Frau Kucharski-Huniat, am 28 Juni beginnt in Leipzig die Jüdische Woche. Was ist diesmal das Besondere?
Wir haben ein Jubiläum: 1995, also vor 20 Jahren, wurde die Jüdische Woche ins Leben gerufen. Außerdem ist sie angereichert durch zwei weitere Jubiläen: 50 Jahre deutsch-israelische Beziehungen und 1000 Jahre Ersterwähnung Leipzigs. Das hat das Programmspektrum erweitert, wir haben über 120 Veranstaltungen an 70 Orten.
Was war die größte Herausforderung?
Unsere vielen Akteure zusammenzubringen. Aber diese Herausforderung gibt es immer.
Sie haben die Jüdische Woche mitinitiiert. Wie hat das damals angefangen?
Ich bin 1994 ins Kulturamt gekommen. Während der DDR-Zeit hatte ich einige Jahre in der jüdischen Gemeinde in Leipzig gearbeitet. Daher wusste ich um den Reichtum des jüdischen Lebens in der Stadt in der Vergangenheit. Das war zum Ende der DDR überhaupt nicht sichtbar. Die jüdische Gemeinde bestand aus wenigen Mitgliedern, und es gab damals noch überhaupt keine Hoffnung auf Zuwachs. Da war es wichtig, diese Fehlstelle zu schließen und auf das jüdische Leben aufmerksam zu machen. Und so ist die Idee für die Jüdische Woche entstanden. Sie ist im Prinzip ein Gemeinschaftswerk mit Kerstin Plowinski von der Carlebach-Stiftung. Es brauchte nicht viel Überzeugungsarbeit bei der Stadt Leipzig, sich für die Idee mit zu begeistern.
Wie hat sich die Veranstaltung entwickelt?
Enorm. Ich glaube, wir sind die einzige Jüdische Kulturwoche in Deutschland, die mit so vielen Partnern arbeitet. Hier bilden die Stadt Leipzig, die Israelitische Religionsgemeinde und die Carlebach-Stiftung das organisatorische Dach, aber die Jüdische Woche lebt von unseren Veranstaltern, die eigenständig ihre Programmideen entwickeln. Wir haben deshalb die Jüdische Woche auch nie unter ein bestimmtes Thema gestellt, sondern lassen die Vielfalt zu. Wir haben so viele Akteure in der Stadt, von Jugendkulturzentren bis zu den Eigenbetrieben der Stadt Leipzig, wie der Oper, die sich dem Thema zuwenden. Und so hat sich das Programm immer weiter ausgedehnt: Kinoveranstaltungen, Ausstellungen, Lesungen, Zeitzeugenbegegnungen.

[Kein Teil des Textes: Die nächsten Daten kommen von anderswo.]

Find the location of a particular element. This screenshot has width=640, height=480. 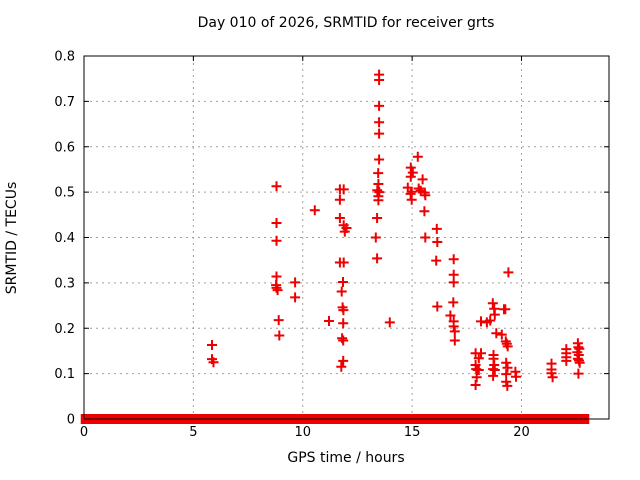

x-tick-label: 15 is located at coordinates (412, 432).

Worauf freuen Sie sich besonders?
Ich freue mich immer auf die Eröffnungsveranstaltung. Es ist sehr beeindruckend, mit den ehemaligen Leipzigern und dem Synagogalchor an der Gedenkstätte in der Gottschedstraße zu stehen. Aber ich freue mich auch auf die vielen anderen Veranstaltungen. Ich möchte mir einen der beiden Filme am 2. Juli ansehen. Es gibt einen Film über den Fotografen Rudi Weissenstein – sein Enkel wird anwesend sein. Und es gibt auch einen Film über die »Villa Tugendhat«, dazu zeigen wir auch eine Ausstellung im Grassi-Museum für angewandte Kunst, und die Enkelin von Tugendhat kommt. Da bin ich noch etwas hin- und hergerissen.
Sie haben vorhin die Zeitzeugengespräche erwähnt. Erzählen Sie doch von dem Einladungsprogramm der Stadt Leipzig.
Die Stadt Leipzig hat Anfang der 90er-Jahre damit begonnen, ehemalige Leipziger Juden ausfindig zu machen und einzuladen. Wir wussten, dass viele Sehnsucht nach ihrer Geburtsstadt haben. Es ist aber auch immer wieder eine schwierige Begegnung, oft auch die erste. Weil viele wegen ihres hohen Alters nicht mehr alleine reisen können, wurde das Programm ausgeweitet, sie können jetzt eine Begleitung mitbringen. Das sind dann in der Regel Sohn oder Tochter, aber jetzt auch verstärkt Enkelkinder. Und da gibt es einen wunderbaren Brückenschlag zur jungen Generation.
Mit der Leiterin des Kulturamts der Stadt Leipzig und Mitorganisatorin der Jüdischen Woche sprach Thyra Veyder-Malberg.